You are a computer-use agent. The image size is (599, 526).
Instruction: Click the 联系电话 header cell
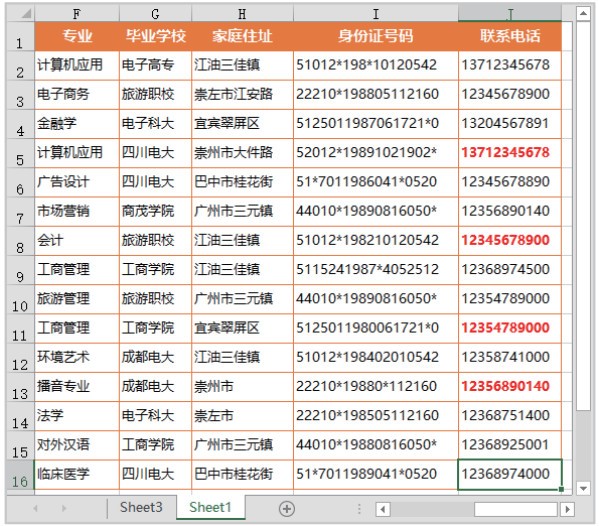click(510, 36)
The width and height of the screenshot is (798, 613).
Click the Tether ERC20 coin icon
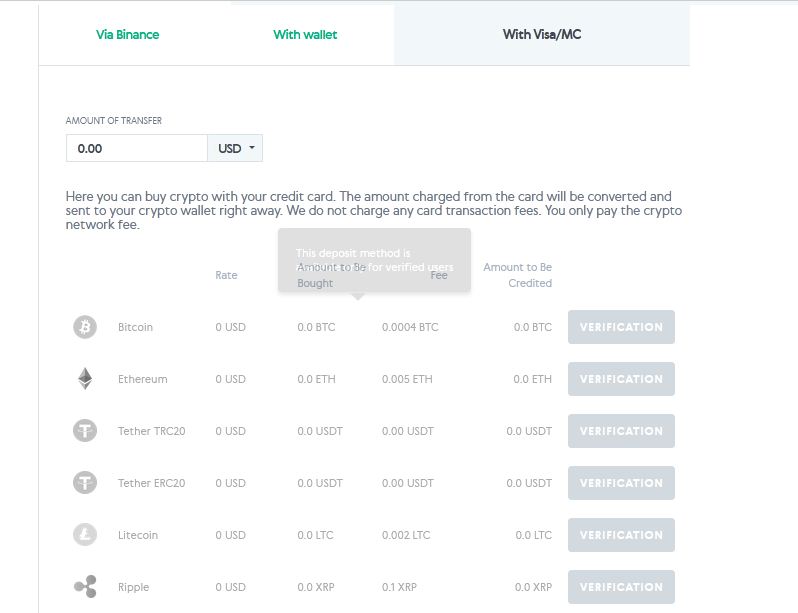point(85,483)
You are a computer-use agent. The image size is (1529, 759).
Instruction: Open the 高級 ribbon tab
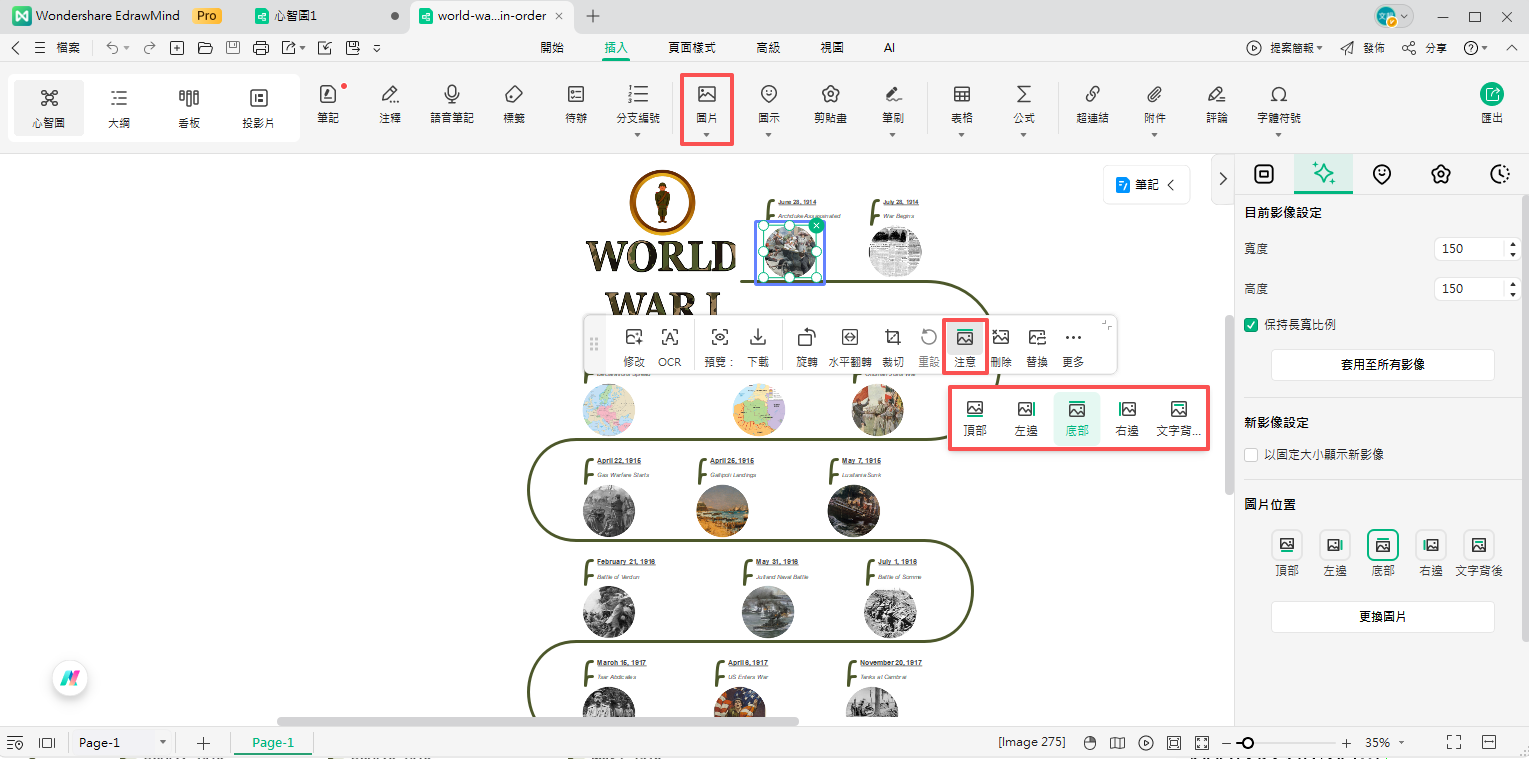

•••••

▶ [Problem statement] Pictures stay out. Write out everything else in the material exactly.

▶ [Result for this exercise]
You are a computer-use agent. The image size is (599, 526).
Instruction: Click the 联系电话 header cell
click(510, 36)
The width and height of the screenshot is (798, 613).
Click the Tether ERC20 coin icon
point(85,483)
You are a computer-use agent. The image size is (1529, 759).
Instruction: Open the 高級 ribbon tab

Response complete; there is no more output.